A few weeks ago, I got caught up in the Wordle craze, but not in the usual way. Well, in addition to the usual way — one of my close friends texts me a few minutes after midnight each night with his latest result ❤️. Specifically, I immediately began thinking about ways to “solve” Wordle. Classic nerd sniping!

To start, I reproduced Wordle’s response for a given guess and answer word. This is not trivial, and in fact, I think it would make for a great Fizz Buzz style programming challenge. I then found a corpus of ~2,000 common 5-letter words, and created a dictionary of responses for every guess/answer combination. Turns out this wasn’t too bad, taking up <100 MBs of memory and only taking a few seconds to calculate. Yay!

I decided a reasonable way to “solve” Wordle would be to recursively choose the guess with the minimum expected number of possible answers, assuming each word in my corpus was equally likely to be the answer. How hard would this be to calculate? Looping through each guess and answer and aggregating on each response was proving to be quite slow. To speed things up, I realized an index of possible answers given a guess and response would help tremendously, and producing such an index would only take a few seconds. With that innovation, I’d still have an outer loop for each guess, but my inner loop calculating the expected number of possible answers was now much simpler, looping through the 3 ^ 5 = 243 possible responses and intersecting the answers consistent with that single response with the previous set of possible answers (determined from previous guesses).

This managed to “solve” my list of ~2,000 words in less than a minute, at which point I was curious: does this work? On a phone call with a friend, we tried it out for that day’s word, and sure enough, it got the solution! Was this lucky, i.e. that the word for that day was contained in my list? Some quick searching for previous day’s words led me to discover that Wordle’s source code contains two lists of words: 2,315 possible answers and a further set of 10,657 allowed guesses. Unfortunately, my existing code wasn’t memory efficient enough to handle searching through that many words, so I needed to give it another try with memory in mind.

There’s quite a variety of Python data types available that could theoretically encode a Wordle response — string, int, even a list or tuple of strings/ints, but unfortunately, all of them take a significant amount of memory beyond the minimum 8 bits (2 ** 8 = 256 > 243 = 3 ** 5). Luckily, NumPy’s uint8 had much less memory overhead, so I chose a NumPy array of that type. With a NumPy array, I was also able to remove my inner loop when evaluating the expected number of possible answers, instead relying on the return_count=True option of NumPy’s unique function.

From there, implementing hard mode (guesses must be consistent with previous responses) wasn’t too difficult, other than it expanded my array of responses to be 12kx12k. To speed things up, I tried out the Python concurrent futures module’s ProcessPoolExecutor, spreading the work across (in my case) 8 virtual CPUs.
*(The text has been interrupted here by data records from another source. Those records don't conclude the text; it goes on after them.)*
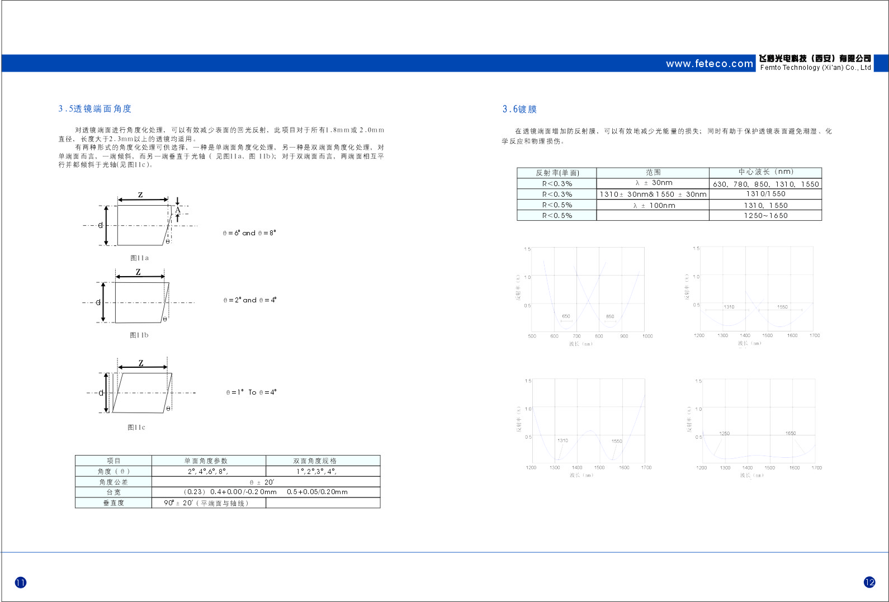Select the 1250~1650 wavelength cell
The height and width of the screenshot is (602, 889).
pyautogui.click(x=765, y=216)
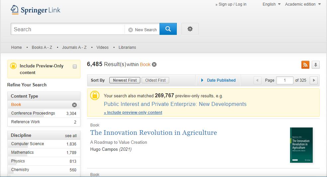Click the download results arrow icon
Viewport: 327px width, 177px height.
(316, 65)
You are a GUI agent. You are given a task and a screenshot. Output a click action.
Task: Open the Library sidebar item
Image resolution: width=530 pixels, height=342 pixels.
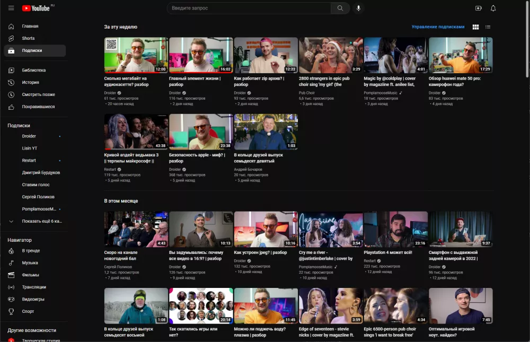(33, 70)

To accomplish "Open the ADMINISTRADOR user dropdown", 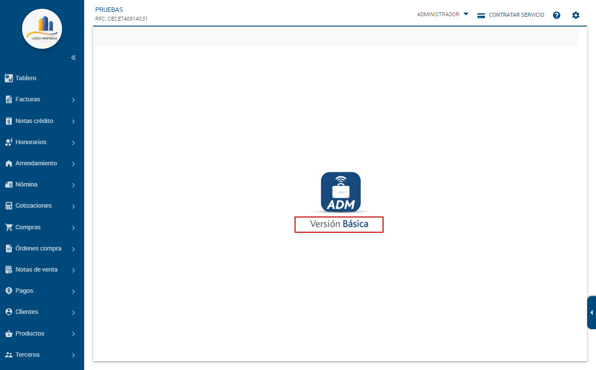I will click(442, 15).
This was my first time doing multi-process work in Python without joblib, and I must say, it wasn’t so bad thanks to the improvements in Python 3. Generating the response array takes ~2 minutes, so not too bad.
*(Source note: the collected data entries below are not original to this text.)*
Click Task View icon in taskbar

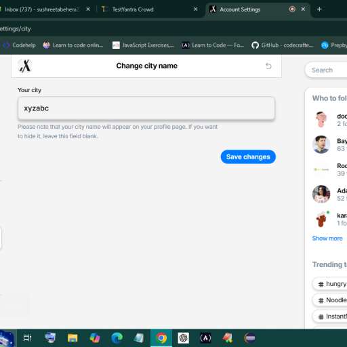pos(28,338)
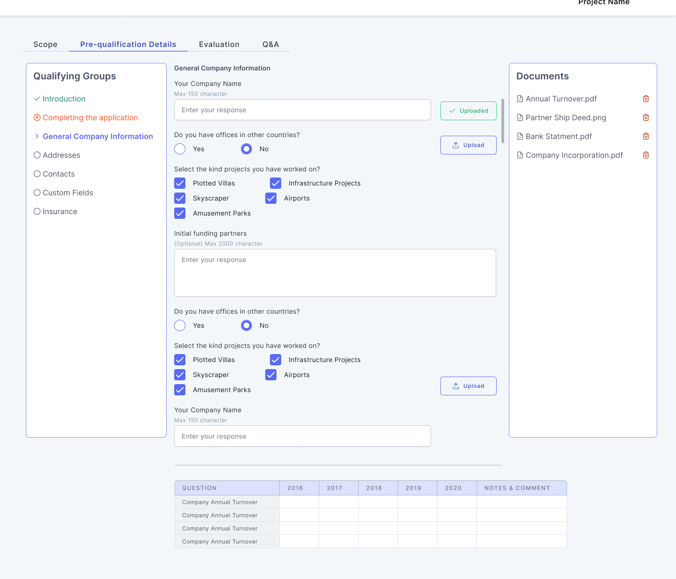Click the checkmark icon next to Introduction
This screenshot has width=676, height=579.
[37, 99]
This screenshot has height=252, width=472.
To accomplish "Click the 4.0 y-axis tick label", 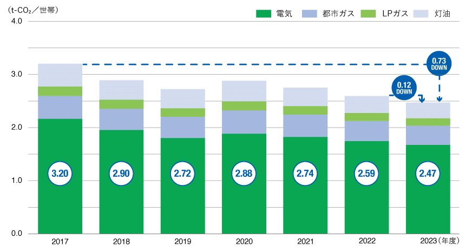I will pos(16,22).

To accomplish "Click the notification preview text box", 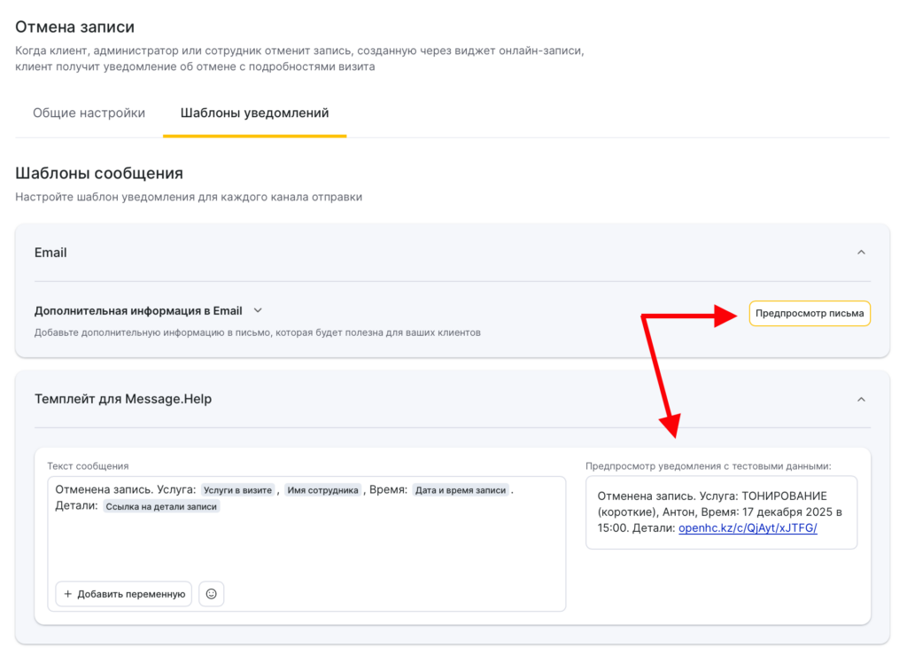I will tap(721, 512).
So, I’m sure all the Wordle fans are wondering at this point, what’s the best first guess?! Without further ado, guesses with the least expected number of possible answers:

  • ROATE - 60.4
  • RAISE - 61.0
  • RAILE - 61.3
  • SOARE - 62.3
  • ARISE - 63.7

As you can see, Wordle is rather permissive when it comes to allowable guesses. Note: these are not “globally” optimal, but rather a result of greedy search, where our guess is chosen based solely on the current step. A more thorough analysis would be to play out each of these guesses until a solution is reached, and choose the first guess with lower number of average guesses (or some other metric you like).

Generating a solution map takes about a minute, no multiprocessing involved, although I’m sure it could be massively sped up with Numba since it’s basically just loops around NumPy operations. Finally, I wrote up a simple interface to make it convenient to watch the algorithm solve for a particular word, screenshotted to the right.
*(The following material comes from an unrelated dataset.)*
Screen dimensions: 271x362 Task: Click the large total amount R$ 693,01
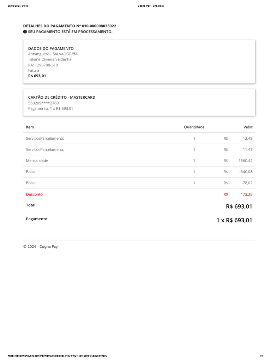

Inspired by Vincent Tjeng & Laurent Lessard, I decided to also code up three other metrics for my "greedy" tree search solver. The first is a version of the Minimax algorithm, choosing the guess with the smallest worst-case response. Using this algorithm, we get ARISE as the best, first guess. Below, the scores represent the number of possible answers for that worse-case response, with a 0.1 tiebreaker for a guess that could be the answer.

It turns out this worst-case response is the one qntm’s Absurdle chooses! Very fun to play around with. For what it’s worth, the minimax algorithm solves for VOUCH in five guesses:

The next metric from Vincent & Laurent: choosing the guess with the maximum number of potential responses. The guess TRACE has the highest of any one guess with 150 (same 0.1 tiebreaker), out of a maximum possible of 243.

Finally, the fanciest metric: Shannon entropy! Here, we choose the guess with the highest average "information" contained in a response. 3Brown1Blue has a couple of great videos implementing this approach. This metric results in a first guess of SOARE, which is... a young hawk?

Comparing the resulting "solution maps" for each metric shows that my original expected value (all solutions in <= 5 guesses) along with the maximum partitions (lowest mean # of guesses) are clearly better.

Surprisingly, I get very similar results when constraining guesses to the 2,315 "common" words, so those cheat words like SOARE and ROATE weren't doing us much good anyway!

Last but not least, hard mode really is quite a bit harder, with some similar words being indiscernible without a longer string of guesses, e.g. HOLLY, JOLLY, FOLLY, DOLLY, etc.